> [Activity]: Your answer must hold only the lines below from the line containing "Open the style number 310805 - 103 link" through the line containing "Click the Default", each reproduced exactly.

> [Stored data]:
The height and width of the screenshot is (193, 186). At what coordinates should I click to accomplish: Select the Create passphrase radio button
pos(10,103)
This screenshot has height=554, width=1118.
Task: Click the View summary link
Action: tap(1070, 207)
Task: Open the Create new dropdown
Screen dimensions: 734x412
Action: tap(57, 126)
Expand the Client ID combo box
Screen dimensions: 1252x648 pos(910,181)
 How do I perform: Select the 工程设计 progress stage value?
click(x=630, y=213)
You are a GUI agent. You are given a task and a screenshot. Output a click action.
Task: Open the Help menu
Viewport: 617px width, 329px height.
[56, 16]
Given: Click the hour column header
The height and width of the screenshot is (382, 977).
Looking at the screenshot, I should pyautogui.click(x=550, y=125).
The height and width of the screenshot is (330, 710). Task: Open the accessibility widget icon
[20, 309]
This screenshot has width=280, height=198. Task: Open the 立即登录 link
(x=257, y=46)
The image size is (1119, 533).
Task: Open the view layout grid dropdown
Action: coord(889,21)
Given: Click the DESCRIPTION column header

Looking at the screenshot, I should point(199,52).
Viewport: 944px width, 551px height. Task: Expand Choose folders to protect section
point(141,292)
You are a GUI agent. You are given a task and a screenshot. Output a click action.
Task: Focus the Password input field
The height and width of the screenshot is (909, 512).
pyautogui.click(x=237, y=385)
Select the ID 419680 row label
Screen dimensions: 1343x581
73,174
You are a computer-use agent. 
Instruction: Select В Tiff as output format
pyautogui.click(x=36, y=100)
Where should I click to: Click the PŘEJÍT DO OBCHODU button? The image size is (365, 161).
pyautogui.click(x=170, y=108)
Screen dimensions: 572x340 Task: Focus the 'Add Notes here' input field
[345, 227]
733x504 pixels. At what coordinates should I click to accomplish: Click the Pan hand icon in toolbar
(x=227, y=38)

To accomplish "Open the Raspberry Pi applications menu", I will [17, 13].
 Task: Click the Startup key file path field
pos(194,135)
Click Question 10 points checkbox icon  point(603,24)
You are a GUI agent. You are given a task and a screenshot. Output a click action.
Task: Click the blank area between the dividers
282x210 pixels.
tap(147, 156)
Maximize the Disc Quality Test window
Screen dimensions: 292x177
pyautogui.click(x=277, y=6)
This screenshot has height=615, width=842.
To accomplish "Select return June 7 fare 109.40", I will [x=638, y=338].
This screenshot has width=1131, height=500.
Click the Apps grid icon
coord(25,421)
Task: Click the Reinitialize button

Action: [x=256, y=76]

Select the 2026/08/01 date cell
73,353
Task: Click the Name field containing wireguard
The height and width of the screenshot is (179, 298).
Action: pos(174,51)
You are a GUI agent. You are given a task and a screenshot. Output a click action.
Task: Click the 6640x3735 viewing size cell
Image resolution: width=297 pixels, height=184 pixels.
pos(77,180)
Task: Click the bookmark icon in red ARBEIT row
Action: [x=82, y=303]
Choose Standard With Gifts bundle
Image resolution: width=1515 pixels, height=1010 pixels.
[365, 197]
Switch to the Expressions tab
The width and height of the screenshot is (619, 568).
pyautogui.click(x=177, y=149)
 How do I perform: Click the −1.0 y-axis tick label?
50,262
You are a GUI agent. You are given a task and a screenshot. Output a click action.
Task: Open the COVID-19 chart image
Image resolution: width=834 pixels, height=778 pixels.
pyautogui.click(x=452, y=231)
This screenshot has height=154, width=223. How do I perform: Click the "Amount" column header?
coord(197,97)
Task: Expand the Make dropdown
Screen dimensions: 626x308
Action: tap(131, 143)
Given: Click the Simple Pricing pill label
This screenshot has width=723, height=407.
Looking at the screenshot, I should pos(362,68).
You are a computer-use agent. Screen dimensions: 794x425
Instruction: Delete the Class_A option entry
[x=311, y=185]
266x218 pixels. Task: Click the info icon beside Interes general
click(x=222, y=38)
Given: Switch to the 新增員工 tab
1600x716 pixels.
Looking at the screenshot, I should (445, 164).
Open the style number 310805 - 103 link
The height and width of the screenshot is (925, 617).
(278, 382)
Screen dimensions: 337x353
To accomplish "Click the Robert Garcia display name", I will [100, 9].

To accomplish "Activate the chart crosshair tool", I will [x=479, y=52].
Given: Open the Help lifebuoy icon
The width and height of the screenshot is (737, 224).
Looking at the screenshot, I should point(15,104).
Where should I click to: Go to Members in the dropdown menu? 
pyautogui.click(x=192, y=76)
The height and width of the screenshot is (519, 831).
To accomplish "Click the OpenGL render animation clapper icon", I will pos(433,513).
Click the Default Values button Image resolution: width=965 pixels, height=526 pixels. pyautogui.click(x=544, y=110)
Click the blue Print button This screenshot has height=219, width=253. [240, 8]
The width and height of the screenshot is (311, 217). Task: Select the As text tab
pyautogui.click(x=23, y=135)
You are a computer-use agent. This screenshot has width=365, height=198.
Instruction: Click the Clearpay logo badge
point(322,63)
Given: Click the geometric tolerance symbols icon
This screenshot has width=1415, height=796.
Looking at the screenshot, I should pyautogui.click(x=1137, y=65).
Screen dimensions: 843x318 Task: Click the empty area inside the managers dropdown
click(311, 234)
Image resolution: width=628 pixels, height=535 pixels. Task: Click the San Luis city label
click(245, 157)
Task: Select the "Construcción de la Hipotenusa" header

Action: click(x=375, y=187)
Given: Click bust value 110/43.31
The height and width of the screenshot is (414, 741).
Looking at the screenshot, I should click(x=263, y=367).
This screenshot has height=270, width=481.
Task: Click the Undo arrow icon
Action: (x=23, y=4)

> [Reply to the task]:
Open the style number 310805 - 103 link
The height and width of the screenshot is (925, 617).
(278, 382)
Screen dimensions: 337x353
To accomplish "Click the Robert Garcia display name", I will [100, 9].

To accomplish "Activate the chart crosshair tool", I will [x=479, y=52].
Given: Open the Help lifebuoy icon
The width and height of the screenshot is (737, 224).
Looking at the screenshot, I should point(15,104).
Where should I click to: Go to Members in the dropdown menu? 
pyautogui.click(x=192, y=76)
The height and width of the screenshot is (519, 831).
To accomplish "Click the OpenGL render animation clapper icon", I will pos(433,513).
Click the Default Values button Image resolution: width=965 pixels, height=526 pixels. pyautogui.click(x=544, y=110)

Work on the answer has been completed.